The delta variant of the COVID-19 coronavirus has public health officials the world over very worried. That variant, first seen in India and known by its identifier B1617, has now spread to more than 80 countries around the globe and is quickly becoming the dominant strain in the countries it has reached.
The reason the delta variant is so worrisome is that it’s both more transmissible than the original and alpha strains of COVID-19 as well as appearing to be somewhat more resistant to all current COVID-19 vaccines on the market.
Public health officials in America are particularly worried about the delta variant as it is expected to become the dominant strain in the U.S. by mid-July and is seen as the “greatest threat” to eliminating the virus in the country, reports NBC News.

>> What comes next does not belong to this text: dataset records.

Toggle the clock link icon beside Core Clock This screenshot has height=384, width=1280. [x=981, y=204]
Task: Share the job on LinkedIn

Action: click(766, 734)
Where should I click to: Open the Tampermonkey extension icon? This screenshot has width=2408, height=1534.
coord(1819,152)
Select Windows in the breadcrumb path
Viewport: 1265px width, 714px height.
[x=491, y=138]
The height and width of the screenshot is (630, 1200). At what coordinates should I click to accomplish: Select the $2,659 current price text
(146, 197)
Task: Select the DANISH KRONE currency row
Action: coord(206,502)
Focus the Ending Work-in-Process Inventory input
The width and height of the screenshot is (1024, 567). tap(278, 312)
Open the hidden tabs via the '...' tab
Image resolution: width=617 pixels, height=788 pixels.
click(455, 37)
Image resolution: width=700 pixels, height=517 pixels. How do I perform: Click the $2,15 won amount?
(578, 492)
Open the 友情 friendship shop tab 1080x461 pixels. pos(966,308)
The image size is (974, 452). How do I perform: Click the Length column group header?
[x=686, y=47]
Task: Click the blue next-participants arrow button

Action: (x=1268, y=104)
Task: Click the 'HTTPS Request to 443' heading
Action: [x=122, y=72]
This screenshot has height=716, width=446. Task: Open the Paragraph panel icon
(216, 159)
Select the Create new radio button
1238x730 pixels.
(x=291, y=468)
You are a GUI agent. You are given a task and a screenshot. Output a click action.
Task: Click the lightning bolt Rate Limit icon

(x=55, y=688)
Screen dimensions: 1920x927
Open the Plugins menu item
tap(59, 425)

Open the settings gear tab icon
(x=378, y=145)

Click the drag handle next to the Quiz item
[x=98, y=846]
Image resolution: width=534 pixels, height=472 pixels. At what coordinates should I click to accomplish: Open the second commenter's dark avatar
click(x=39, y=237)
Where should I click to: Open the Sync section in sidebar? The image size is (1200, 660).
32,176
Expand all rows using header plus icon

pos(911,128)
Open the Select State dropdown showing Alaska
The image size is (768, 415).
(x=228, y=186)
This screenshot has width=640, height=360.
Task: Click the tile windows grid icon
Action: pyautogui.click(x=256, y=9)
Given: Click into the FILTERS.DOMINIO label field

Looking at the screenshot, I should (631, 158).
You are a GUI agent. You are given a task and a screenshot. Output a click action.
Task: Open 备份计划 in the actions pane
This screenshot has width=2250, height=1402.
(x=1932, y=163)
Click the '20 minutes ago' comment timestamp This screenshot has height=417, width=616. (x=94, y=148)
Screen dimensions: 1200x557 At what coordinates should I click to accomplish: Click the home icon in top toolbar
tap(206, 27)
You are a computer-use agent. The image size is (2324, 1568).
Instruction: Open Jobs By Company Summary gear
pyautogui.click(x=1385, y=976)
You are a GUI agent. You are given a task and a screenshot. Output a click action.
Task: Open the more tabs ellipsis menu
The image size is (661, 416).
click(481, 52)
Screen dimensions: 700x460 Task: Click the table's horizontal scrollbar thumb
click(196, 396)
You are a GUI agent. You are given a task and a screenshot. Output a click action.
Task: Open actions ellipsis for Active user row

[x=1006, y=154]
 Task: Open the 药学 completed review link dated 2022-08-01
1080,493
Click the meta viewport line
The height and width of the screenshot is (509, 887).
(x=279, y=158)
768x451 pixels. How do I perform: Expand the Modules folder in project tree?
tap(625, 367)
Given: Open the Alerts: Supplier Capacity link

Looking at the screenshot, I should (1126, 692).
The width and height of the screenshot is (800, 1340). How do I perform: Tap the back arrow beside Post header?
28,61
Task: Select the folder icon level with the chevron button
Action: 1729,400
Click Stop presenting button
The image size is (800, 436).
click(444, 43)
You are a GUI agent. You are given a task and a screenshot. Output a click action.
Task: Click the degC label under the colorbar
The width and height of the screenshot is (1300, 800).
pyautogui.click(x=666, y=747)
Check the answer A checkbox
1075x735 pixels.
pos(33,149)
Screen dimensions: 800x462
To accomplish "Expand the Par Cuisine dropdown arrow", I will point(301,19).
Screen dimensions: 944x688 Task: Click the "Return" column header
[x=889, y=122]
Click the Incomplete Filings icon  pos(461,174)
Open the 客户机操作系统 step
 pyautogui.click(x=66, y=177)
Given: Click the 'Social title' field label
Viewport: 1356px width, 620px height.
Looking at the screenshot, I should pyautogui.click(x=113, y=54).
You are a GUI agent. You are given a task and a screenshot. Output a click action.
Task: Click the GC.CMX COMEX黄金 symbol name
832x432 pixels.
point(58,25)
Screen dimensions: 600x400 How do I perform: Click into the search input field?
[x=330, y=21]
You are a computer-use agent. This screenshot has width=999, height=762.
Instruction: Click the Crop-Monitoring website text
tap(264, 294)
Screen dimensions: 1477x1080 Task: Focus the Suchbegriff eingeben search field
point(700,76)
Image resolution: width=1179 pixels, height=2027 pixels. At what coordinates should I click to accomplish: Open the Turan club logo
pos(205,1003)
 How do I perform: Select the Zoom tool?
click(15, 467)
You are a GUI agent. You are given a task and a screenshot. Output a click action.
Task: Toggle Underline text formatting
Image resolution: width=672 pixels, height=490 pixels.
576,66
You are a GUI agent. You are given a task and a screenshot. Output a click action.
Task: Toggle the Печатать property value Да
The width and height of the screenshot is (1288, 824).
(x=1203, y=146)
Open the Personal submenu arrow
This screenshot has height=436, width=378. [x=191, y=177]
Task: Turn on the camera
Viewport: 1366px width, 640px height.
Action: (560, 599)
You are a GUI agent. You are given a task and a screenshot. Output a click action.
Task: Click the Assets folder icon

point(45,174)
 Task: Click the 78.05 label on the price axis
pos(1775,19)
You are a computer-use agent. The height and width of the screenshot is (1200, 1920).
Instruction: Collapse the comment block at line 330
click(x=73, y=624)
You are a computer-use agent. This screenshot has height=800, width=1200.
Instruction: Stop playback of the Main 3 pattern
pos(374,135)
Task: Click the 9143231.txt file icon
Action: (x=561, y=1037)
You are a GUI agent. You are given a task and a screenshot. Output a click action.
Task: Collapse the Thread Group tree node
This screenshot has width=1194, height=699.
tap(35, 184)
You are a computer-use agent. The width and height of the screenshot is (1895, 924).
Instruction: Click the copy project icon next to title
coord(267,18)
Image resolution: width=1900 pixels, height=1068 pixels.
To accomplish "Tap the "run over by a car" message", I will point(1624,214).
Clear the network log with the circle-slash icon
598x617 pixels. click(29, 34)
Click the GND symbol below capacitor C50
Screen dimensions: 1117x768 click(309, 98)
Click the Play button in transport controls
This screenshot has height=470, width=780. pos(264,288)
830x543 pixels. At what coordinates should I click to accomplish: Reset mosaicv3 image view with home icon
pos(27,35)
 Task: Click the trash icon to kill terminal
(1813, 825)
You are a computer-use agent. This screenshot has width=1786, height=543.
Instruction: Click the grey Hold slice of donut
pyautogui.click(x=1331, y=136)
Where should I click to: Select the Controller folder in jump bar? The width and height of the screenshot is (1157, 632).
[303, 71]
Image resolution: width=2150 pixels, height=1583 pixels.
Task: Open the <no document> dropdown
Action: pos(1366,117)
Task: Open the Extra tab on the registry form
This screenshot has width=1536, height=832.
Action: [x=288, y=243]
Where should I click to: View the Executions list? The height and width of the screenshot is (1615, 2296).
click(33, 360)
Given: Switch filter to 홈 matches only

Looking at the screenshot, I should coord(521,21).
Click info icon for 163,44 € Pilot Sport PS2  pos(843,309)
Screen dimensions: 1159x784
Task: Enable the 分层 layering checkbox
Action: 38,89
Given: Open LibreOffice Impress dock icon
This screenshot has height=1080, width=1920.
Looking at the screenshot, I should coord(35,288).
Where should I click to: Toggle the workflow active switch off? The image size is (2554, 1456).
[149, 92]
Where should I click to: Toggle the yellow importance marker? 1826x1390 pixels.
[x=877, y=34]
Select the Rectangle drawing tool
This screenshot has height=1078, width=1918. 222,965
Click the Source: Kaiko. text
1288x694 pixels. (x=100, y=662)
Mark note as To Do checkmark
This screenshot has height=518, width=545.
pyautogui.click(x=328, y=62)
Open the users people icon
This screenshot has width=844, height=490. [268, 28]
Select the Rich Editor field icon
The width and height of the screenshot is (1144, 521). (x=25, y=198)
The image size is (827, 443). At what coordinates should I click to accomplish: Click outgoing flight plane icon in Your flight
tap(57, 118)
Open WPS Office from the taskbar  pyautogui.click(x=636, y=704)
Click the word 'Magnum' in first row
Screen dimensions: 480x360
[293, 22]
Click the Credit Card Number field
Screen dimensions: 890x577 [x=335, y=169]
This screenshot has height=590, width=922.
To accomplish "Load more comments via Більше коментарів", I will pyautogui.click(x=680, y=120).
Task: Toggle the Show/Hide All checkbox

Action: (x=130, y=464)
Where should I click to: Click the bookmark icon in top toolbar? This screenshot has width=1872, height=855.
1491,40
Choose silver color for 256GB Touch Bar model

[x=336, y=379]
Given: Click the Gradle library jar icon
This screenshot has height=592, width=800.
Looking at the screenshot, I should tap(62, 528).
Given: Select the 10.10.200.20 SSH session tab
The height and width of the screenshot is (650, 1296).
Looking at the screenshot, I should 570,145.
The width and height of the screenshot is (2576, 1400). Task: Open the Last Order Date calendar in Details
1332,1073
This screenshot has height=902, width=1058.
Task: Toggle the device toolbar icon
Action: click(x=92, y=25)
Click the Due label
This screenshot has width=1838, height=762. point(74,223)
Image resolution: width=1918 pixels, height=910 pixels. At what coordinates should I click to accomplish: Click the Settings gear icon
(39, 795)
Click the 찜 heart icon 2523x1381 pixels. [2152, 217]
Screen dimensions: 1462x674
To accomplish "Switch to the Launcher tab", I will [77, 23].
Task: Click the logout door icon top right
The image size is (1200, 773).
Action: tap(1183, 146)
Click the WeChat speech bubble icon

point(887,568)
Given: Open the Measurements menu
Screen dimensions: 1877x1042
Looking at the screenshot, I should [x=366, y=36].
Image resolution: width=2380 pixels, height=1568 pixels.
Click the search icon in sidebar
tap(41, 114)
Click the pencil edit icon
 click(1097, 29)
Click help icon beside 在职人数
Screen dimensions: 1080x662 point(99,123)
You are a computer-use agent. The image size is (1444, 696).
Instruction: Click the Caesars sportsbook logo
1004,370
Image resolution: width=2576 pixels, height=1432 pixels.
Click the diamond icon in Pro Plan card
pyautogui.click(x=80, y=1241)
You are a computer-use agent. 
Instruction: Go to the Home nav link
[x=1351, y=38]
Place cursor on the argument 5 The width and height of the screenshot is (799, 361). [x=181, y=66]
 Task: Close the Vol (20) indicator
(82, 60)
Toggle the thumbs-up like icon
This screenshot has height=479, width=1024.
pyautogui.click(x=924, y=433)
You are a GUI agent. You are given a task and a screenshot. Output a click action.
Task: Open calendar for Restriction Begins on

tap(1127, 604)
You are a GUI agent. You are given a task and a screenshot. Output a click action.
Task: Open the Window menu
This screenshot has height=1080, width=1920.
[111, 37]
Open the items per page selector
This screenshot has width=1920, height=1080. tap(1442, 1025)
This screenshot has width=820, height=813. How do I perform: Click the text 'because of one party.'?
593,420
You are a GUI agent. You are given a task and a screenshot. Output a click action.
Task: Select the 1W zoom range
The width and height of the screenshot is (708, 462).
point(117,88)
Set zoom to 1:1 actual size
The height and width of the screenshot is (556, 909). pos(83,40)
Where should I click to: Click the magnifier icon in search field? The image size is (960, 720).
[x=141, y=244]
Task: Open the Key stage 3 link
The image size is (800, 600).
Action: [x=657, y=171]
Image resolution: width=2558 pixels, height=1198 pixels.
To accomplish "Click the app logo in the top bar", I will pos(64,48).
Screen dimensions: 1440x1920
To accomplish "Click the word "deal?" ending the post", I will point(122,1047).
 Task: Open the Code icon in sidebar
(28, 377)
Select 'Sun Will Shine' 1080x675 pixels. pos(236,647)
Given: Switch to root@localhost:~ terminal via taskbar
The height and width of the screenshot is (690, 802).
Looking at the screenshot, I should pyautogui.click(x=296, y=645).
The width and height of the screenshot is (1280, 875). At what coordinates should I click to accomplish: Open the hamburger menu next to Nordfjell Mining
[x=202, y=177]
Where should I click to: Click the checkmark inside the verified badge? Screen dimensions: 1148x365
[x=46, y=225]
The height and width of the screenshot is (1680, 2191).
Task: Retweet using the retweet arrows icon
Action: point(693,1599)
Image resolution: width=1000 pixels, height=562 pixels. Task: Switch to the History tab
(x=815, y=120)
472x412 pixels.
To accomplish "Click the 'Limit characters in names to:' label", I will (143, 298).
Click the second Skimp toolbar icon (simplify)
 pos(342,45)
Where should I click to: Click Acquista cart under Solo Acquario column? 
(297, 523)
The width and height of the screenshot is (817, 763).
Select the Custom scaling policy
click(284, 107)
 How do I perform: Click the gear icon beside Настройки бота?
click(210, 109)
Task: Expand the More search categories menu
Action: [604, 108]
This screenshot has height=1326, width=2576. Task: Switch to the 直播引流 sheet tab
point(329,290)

For those concerned about delta’s spread in the U.S., the CDC has an interactive tracker and map showing the variant’s current reach. In the two weeks ending May 22, delta made up just 2.8% of all cases in the U.S. But by the two weeks ending June 5, its share jumped to 9.5%. And by the two weeks ending June 19, it’s estimated that delta accounted for 20.6% of all cases.
According to the CDC’s mapping tool, delta is currently most prolific in the central and western parts of the U.S. as of the two weeks ending June 19. In Montana, Wyoming, Colorado, Nebraska, and surrounding areas delta now accounts for over 47% of all cases. In California, it’s over 28% and in Texas, it’s over 25%. The eastern states have the lowest incidence of delta so far—but that could quickly change as the variant continues to spread.
Even if you’ve been vaccinated, it’s still possible to catch the delta variant, according to the World Health Organization (via CNBC). That’s why social distancing in public spaces and mask-wearing is still so critical to helping stop the spread and making sure things can get back to normal as soon as possible.